Le Goliath (ou plutôt les Goliath, car il y a maintenant un certain nombre d’avions identiques de ce type) répond bien à son nom. Son aspect a, dès l’abord, quelque chose de cyclopéen. Avec ses ailes dont l’envergure est de 28 mètres, et dont la forme rectiligne élégamment fuselée et la teinte bleutée ont une grâce et une légèreté singulières, malgré leur énorme surface, avec son fuselage dont la longueur est de 14 mètres, il impressionne d’autant plus qu’à côté de lui, « et, de sa petitesse étalant l’ironie, » le Moustique, le petit monoplan nain, vient de se poser. Au total, une impression d’harmonieuse puissance et d’élégance massive se dégage de l’énorme engin.

Les deux moteurs sont disposés à droite et à gauche de la carlingue de façon à dégager entièrement la vue des passagers. Quant au pilote, il est placé, avec son mécanicien près de lui, vers le centre et en haut de l’appareil. J’ajoute, pour préciser quelques-unes des caractéristiques du Goliath, que son poids total à vide est de 2 000 kilogs et que son poids total en charge (avec passagers, combustible et bagages) peut approcher de 5 000 kilogs. La vitesse horaire est d’environ 160 kilomètres et la vitesse ascensionnelle est telle qu’on peut monter à 2 000 mètres en 8 minutes.

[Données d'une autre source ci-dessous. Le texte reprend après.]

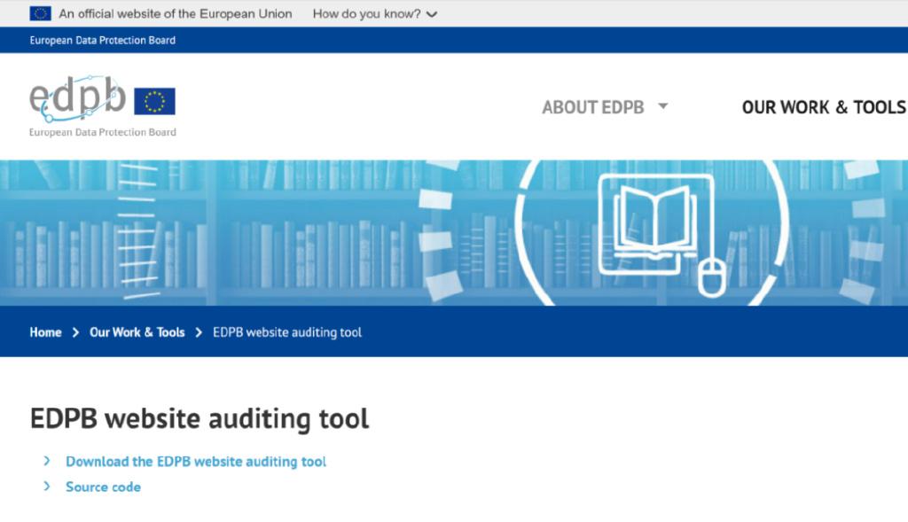Click the dropdown arrow next to ABOUT EDPB
Image resolution: width=908 pixels, height=522 pixels.
pyautogui.click(x=661, y=106)
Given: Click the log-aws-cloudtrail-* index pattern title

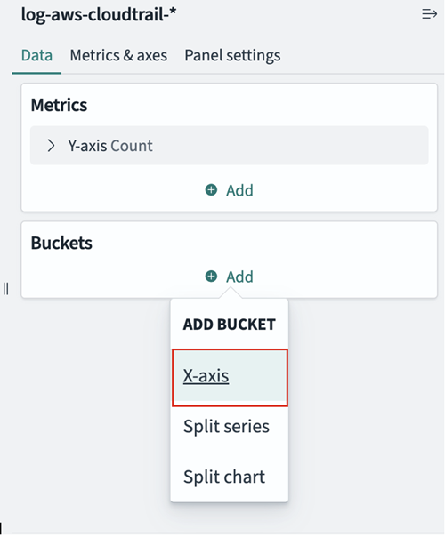Looking at the screenshot, I should click(x=99, y=14).
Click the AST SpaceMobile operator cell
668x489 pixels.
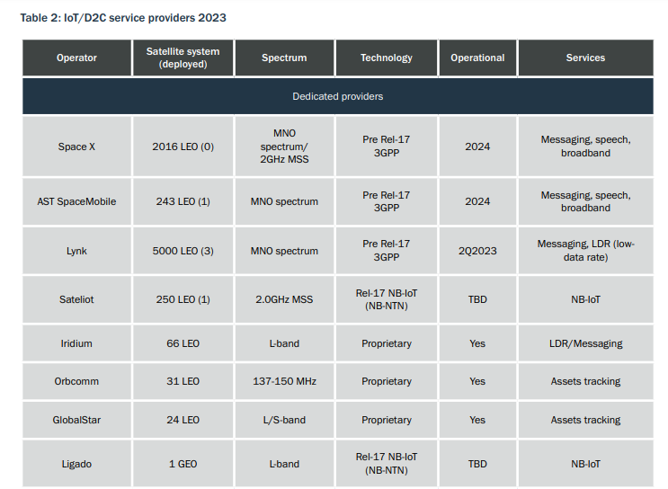[x=76, y=201]
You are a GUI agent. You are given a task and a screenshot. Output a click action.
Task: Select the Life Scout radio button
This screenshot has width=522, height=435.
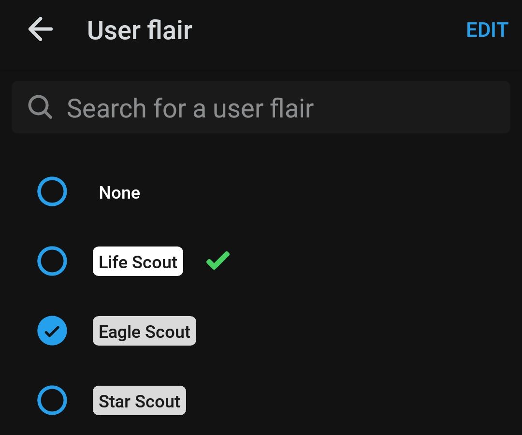point(52,261)
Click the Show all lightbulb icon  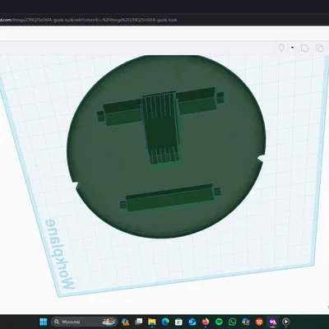[x=281, y=48]
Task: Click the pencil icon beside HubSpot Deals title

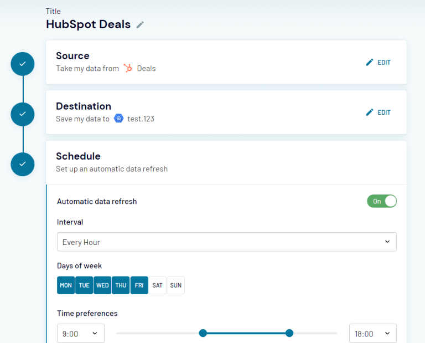Action: [141, 25]
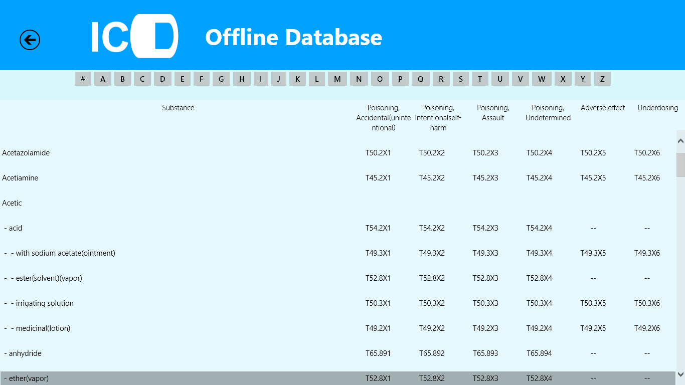Click the ICD logo in the header
The width and height of the screenshot is (685, 385).
(x=134, y=36)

C’est avec ce géant de l’aviation qu’ont été accomplies quelques-unes des plus remarquables performances (si j’ose employer ce mot qui n’est pas encore tout à fait français) de ces derniers temps. C’est avec lui en particulier que fut réalisé le raid Paris-Dakar, du 10 août au 16 août 1919, qui restera un des événements les plus importants dans l’histoire de la vie aérienne et de la pénétration coloniale. C’est le même appareil avec le même pilote (le lieutenant Bossoutrot) qui a réalisé dans le raid Paris-Casablanca le record français de distance sans escale, avec 8 passagers. La distance de 2 200 kilomètres fut couverte en 17 heures 45 minutes.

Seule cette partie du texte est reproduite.